__Action item__
Transcribe exactly, and only, the lines from the one containing "The height and" through the end of the entries below, leaving the pictures out.

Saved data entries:
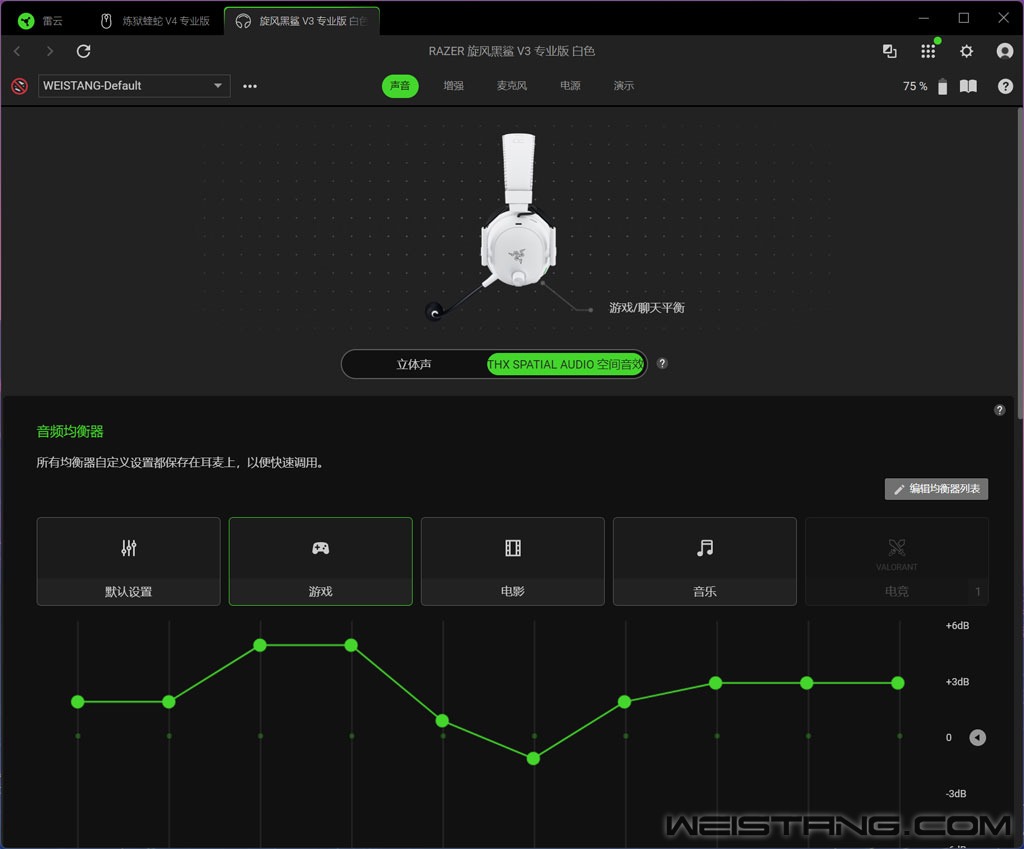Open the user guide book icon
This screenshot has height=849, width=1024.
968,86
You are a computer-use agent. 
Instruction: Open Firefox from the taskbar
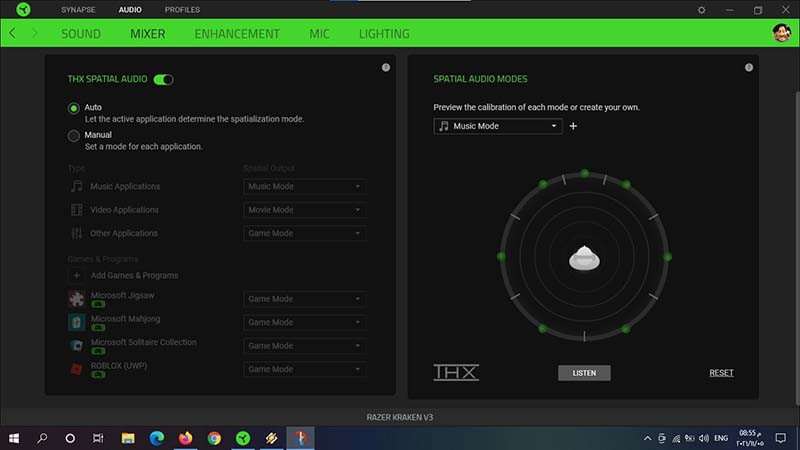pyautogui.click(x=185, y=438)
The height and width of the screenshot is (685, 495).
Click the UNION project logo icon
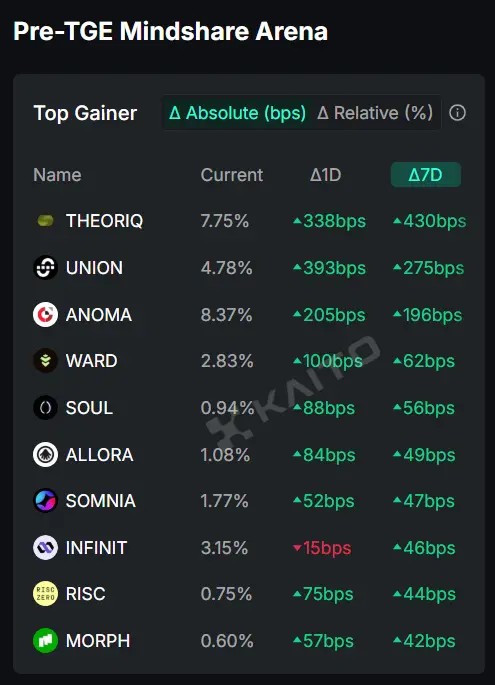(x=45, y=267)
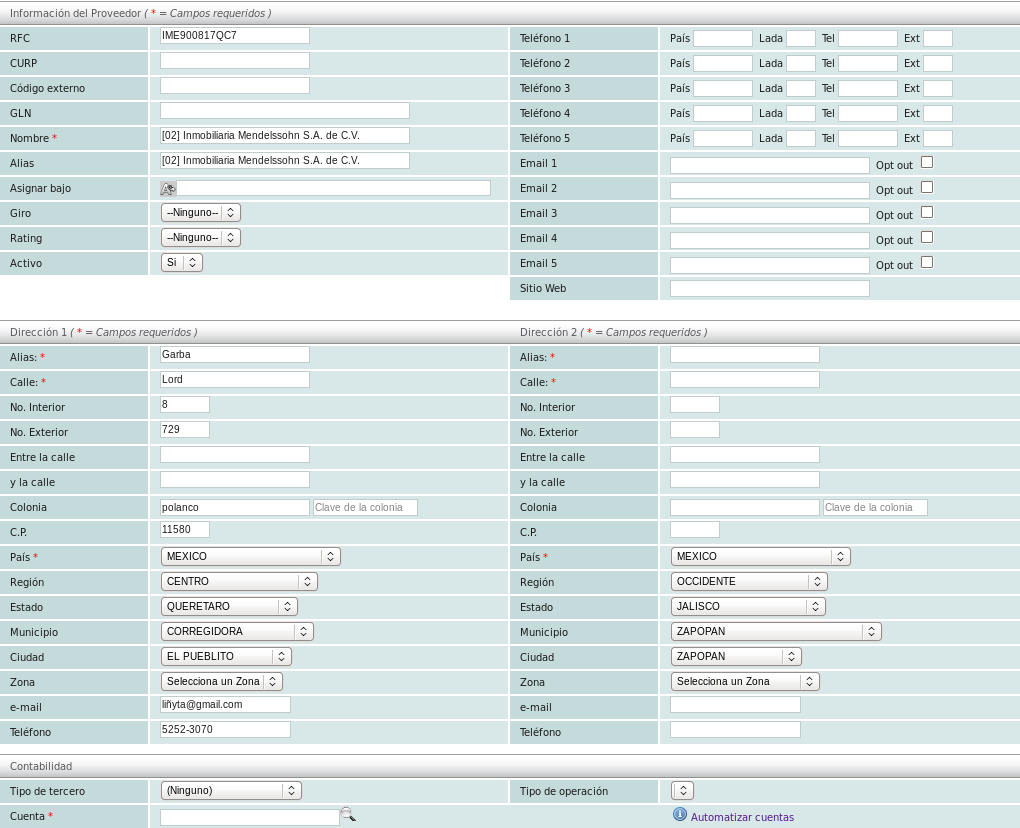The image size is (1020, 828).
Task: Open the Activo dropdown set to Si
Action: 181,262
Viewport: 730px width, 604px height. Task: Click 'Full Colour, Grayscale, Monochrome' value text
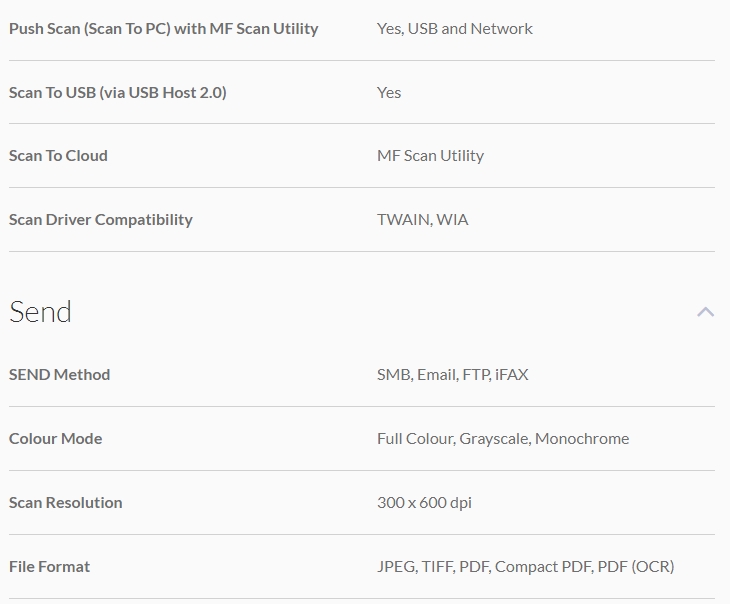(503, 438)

__Solution for this task__
The height and width of the screenshot is (685, 495).
Click the UNION project logo icon
(x=45, y=267)
The image size is (1020, 828).
Task: Open the Activo dropdown set to Si
Action: 181,262
Viewport: 730px width, 604px height. Task: Click 'Full Colour, Grayscale, Monochrome' value text
(503, 438)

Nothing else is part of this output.